### Attività
Prosegui il brano sull'attaccamento alle forme e sulla Verità a partire dalla sua ultima frase.

### Estratto della fonte
####
Quando siamo legati alle forme pensiamo che esse siano buone o cattive, giuste o sbagliate e determinino i nostri stati mentali ed emotivi, i sentimenti e le convinzioni. Allora diveniamo intransigenti e dogmatici ritenendo che ciò che è giusto, vero e importante per noi lo debba essere obbligatoriamente per tutti gli altri.

La Verità, pur essendo Una, è come un diamante che proietta le sue sfaccettature verso ognuno di noi. Ciò che ci appare come verità non è che il riflesso di quella sfaccettatura che in quel momento e in quella incarnazione ci colpisce poiché riguarda la via di minor resistenza per risolvere il karma che ci compete. Se la riteniamo una verità incontestabile, allora siamo preda della più annebbiante illusione.
####
### Dati grezzi

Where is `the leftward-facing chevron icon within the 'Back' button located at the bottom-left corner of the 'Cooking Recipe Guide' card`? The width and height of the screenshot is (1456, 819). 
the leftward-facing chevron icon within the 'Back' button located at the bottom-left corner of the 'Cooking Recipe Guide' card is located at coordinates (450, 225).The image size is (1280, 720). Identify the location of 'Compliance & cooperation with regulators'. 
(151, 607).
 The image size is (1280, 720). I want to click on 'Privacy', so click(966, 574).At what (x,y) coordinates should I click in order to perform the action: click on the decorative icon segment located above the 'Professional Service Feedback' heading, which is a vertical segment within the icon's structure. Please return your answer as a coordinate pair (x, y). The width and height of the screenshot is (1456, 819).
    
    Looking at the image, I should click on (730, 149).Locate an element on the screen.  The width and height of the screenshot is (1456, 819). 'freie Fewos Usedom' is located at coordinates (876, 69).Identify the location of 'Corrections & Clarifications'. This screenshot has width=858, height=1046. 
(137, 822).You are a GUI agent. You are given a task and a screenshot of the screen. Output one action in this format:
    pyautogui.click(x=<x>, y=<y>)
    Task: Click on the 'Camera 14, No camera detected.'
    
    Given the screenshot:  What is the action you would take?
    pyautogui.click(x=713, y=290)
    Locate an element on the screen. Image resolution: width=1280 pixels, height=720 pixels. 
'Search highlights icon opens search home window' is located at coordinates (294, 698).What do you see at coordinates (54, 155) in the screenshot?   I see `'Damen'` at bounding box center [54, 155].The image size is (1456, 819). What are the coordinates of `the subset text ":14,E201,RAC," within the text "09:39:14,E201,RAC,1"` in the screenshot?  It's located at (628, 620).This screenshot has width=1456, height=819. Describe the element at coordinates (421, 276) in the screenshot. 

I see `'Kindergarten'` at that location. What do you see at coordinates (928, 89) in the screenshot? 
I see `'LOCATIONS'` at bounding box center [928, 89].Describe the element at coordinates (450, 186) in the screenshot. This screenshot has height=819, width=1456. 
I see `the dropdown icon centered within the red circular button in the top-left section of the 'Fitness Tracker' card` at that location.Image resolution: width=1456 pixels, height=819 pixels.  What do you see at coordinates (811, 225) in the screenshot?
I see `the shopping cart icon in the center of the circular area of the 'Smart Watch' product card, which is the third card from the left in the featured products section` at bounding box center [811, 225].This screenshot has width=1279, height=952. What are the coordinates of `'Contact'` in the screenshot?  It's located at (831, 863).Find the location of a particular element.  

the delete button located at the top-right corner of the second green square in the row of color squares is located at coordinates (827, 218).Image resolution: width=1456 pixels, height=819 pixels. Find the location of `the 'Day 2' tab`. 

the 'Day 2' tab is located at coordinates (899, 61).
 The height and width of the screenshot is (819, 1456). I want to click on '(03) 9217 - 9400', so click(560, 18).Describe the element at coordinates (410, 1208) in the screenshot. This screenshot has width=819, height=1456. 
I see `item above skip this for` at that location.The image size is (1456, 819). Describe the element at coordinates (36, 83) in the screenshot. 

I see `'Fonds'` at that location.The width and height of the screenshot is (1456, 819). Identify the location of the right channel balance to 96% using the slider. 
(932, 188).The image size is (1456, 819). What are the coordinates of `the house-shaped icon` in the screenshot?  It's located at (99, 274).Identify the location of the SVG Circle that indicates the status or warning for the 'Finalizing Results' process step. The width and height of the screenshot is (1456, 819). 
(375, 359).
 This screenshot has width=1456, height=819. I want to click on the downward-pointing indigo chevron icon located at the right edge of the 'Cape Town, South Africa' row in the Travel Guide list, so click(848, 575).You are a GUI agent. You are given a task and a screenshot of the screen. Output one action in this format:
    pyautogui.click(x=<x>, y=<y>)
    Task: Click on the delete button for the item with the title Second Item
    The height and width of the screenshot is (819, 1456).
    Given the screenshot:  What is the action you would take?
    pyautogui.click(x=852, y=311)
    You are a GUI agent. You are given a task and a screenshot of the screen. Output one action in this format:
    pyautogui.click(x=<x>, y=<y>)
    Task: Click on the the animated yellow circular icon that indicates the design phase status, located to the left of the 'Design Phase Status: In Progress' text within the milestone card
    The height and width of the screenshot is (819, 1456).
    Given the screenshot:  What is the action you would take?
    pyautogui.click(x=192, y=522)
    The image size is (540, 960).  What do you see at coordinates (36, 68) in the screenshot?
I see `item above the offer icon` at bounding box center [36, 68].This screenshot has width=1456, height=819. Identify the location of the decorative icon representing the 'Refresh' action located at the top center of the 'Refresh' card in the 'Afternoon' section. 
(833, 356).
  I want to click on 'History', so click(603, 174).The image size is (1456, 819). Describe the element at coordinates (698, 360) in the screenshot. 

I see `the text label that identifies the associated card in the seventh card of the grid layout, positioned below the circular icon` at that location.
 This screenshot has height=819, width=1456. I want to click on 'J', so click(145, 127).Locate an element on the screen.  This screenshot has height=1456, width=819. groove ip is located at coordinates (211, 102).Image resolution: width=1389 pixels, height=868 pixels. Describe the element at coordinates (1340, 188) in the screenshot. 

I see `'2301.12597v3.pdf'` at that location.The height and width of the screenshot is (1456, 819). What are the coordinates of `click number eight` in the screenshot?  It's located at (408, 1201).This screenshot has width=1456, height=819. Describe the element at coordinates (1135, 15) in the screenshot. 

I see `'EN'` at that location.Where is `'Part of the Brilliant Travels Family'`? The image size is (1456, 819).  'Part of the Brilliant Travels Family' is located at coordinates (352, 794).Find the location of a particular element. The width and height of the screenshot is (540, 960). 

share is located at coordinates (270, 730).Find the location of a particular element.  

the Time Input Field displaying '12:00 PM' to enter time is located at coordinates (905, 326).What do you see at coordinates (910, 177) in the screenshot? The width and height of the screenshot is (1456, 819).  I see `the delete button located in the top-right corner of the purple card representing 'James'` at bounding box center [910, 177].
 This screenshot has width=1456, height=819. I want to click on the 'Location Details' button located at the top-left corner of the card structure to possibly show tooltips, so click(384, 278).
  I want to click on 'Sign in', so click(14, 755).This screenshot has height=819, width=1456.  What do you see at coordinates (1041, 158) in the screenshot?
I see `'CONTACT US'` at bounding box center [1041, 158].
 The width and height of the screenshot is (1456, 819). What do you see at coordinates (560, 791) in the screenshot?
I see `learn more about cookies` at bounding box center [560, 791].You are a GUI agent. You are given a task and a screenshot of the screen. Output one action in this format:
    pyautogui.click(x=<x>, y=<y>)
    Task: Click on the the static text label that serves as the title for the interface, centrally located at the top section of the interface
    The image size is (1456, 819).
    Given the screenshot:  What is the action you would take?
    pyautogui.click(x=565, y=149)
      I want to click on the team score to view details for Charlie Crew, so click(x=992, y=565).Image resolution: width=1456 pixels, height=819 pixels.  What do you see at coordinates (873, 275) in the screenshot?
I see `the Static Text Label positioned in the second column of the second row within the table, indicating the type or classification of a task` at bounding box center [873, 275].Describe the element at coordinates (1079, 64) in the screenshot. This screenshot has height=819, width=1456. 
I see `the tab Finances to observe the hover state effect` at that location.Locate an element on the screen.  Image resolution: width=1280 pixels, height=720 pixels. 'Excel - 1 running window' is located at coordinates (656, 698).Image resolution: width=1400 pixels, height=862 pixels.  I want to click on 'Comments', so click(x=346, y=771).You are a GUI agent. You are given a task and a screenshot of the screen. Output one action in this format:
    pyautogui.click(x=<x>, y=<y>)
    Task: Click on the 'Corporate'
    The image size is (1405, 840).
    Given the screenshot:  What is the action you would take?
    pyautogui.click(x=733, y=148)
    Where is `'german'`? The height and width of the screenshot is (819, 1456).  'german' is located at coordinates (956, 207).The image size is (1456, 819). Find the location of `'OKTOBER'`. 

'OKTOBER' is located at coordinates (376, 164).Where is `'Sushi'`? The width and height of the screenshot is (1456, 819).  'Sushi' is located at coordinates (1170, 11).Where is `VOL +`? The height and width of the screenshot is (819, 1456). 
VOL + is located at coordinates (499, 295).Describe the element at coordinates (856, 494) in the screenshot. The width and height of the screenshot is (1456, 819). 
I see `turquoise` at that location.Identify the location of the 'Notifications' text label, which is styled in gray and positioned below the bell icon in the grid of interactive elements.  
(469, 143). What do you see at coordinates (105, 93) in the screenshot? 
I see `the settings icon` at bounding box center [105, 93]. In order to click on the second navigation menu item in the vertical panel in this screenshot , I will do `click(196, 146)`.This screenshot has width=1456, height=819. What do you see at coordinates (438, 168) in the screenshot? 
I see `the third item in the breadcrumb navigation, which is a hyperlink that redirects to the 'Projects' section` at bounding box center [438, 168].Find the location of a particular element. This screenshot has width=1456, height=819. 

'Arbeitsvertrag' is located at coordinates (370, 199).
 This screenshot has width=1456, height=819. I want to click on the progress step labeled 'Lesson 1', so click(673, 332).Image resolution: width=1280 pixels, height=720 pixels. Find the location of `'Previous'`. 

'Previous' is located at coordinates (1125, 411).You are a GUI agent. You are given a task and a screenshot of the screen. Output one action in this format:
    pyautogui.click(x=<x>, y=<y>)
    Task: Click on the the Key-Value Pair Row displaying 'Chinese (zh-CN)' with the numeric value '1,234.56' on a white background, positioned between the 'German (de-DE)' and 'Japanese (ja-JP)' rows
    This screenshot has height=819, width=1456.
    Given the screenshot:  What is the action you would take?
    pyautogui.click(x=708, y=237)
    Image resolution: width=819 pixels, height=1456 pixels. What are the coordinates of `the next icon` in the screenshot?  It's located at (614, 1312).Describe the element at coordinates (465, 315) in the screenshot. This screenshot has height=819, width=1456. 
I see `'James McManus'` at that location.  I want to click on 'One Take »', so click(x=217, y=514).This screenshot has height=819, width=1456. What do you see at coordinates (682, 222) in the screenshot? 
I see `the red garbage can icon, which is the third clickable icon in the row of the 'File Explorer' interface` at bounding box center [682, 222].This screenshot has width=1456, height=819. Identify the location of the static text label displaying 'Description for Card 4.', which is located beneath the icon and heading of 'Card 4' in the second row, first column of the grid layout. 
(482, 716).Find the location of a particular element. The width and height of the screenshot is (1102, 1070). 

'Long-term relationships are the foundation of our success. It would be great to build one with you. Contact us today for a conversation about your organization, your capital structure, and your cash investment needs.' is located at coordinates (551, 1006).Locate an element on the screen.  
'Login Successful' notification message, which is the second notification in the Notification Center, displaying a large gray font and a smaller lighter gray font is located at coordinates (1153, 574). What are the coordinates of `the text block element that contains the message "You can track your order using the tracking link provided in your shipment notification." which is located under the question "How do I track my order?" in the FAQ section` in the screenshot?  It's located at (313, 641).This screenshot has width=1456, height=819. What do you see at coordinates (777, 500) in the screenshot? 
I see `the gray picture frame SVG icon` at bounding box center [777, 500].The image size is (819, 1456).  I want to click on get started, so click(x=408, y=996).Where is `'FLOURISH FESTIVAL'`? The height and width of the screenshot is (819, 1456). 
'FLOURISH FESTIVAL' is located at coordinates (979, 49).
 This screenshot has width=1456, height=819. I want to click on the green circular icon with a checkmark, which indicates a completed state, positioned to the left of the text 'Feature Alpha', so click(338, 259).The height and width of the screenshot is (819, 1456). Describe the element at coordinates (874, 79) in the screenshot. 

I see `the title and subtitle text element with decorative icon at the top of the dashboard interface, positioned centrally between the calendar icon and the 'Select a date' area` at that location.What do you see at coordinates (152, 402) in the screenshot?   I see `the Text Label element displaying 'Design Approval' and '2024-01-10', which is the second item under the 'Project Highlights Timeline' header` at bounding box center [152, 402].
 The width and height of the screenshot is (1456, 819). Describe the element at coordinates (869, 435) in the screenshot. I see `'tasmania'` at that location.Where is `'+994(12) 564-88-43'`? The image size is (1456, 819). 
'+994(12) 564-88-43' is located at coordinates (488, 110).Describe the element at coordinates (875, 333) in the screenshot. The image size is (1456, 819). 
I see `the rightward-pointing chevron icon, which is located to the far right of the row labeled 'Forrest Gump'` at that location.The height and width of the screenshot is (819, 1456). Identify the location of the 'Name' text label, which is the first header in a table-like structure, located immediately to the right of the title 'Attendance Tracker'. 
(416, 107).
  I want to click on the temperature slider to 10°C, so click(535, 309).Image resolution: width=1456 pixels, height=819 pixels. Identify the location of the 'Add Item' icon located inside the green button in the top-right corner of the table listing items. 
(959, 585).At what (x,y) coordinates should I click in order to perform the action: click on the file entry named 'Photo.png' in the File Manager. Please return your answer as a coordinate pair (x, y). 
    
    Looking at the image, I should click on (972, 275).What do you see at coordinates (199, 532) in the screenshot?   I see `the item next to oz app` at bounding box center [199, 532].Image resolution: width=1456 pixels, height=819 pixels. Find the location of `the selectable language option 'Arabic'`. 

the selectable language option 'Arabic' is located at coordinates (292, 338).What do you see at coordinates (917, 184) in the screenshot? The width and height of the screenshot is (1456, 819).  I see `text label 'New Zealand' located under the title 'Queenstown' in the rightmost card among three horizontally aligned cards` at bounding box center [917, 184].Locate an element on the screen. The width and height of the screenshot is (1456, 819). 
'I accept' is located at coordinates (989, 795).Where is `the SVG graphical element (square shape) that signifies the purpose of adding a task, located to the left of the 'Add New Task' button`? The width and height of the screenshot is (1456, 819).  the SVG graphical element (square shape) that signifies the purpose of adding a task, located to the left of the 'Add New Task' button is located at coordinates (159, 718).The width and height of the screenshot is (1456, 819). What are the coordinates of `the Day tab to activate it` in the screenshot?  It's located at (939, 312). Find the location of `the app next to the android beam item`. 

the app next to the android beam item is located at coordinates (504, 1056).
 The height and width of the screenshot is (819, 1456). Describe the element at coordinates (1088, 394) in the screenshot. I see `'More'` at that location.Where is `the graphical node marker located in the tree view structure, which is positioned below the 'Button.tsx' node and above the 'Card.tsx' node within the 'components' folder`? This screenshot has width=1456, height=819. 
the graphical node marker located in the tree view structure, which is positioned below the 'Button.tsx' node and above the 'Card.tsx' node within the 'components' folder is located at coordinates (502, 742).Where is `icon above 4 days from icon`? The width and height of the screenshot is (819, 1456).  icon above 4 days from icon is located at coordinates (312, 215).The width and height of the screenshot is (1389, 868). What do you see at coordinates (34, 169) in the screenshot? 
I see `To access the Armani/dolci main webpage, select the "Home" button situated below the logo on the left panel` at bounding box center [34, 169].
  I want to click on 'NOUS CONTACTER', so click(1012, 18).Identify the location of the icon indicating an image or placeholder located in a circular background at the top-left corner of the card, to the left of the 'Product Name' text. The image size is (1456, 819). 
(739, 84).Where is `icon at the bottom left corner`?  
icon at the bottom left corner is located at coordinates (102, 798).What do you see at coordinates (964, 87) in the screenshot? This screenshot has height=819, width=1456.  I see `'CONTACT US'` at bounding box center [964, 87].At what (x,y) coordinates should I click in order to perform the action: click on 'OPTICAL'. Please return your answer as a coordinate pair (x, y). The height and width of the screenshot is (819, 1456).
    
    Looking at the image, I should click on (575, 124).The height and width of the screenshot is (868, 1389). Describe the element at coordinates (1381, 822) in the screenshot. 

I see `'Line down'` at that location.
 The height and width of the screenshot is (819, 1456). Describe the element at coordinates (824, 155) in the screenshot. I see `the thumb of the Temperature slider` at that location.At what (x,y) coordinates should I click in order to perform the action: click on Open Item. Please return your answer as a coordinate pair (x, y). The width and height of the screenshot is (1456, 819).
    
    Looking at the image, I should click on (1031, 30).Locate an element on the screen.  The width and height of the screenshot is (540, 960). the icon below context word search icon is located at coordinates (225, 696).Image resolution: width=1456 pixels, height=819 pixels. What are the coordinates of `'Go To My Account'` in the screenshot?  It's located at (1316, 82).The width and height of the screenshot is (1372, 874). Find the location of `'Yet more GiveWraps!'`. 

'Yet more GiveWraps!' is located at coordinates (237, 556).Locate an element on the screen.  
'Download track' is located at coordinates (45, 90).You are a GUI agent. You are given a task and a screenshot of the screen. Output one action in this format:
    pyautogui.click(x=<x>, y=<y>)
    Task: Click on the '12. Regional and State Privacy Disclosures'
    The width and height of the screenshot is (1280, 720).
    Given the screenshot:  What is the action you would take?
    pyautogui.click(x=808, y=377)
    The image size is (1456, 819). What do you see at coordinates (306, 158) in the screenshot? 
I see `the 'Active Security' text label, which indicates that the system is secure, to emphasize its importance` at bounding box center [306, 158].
####
### Risultato dell'esercizio
Non esiste forma che sia assolutamente buona o assolutamente cattiva. Le forme non hanno polarità così come non hanno colpe. Siamo noi coscienze, attraverso i nostri intenti e propositi ad indirizzarle od utilizzarle per un fine coerente al Piano Divino o in opposizione ad Esso. Rendiamoci conto che ciò che è buono, giusto e piacevole per noi può non esserlo per il nostro prossimo. Accogliamo la diversità di visione, opinione e sentimento, sapendo che essa risponde alle esigenze karmiche di ogni singolo individuo. Non assurgiamo al ruolo di giudici ritenendo di essere l’ago della bilancia.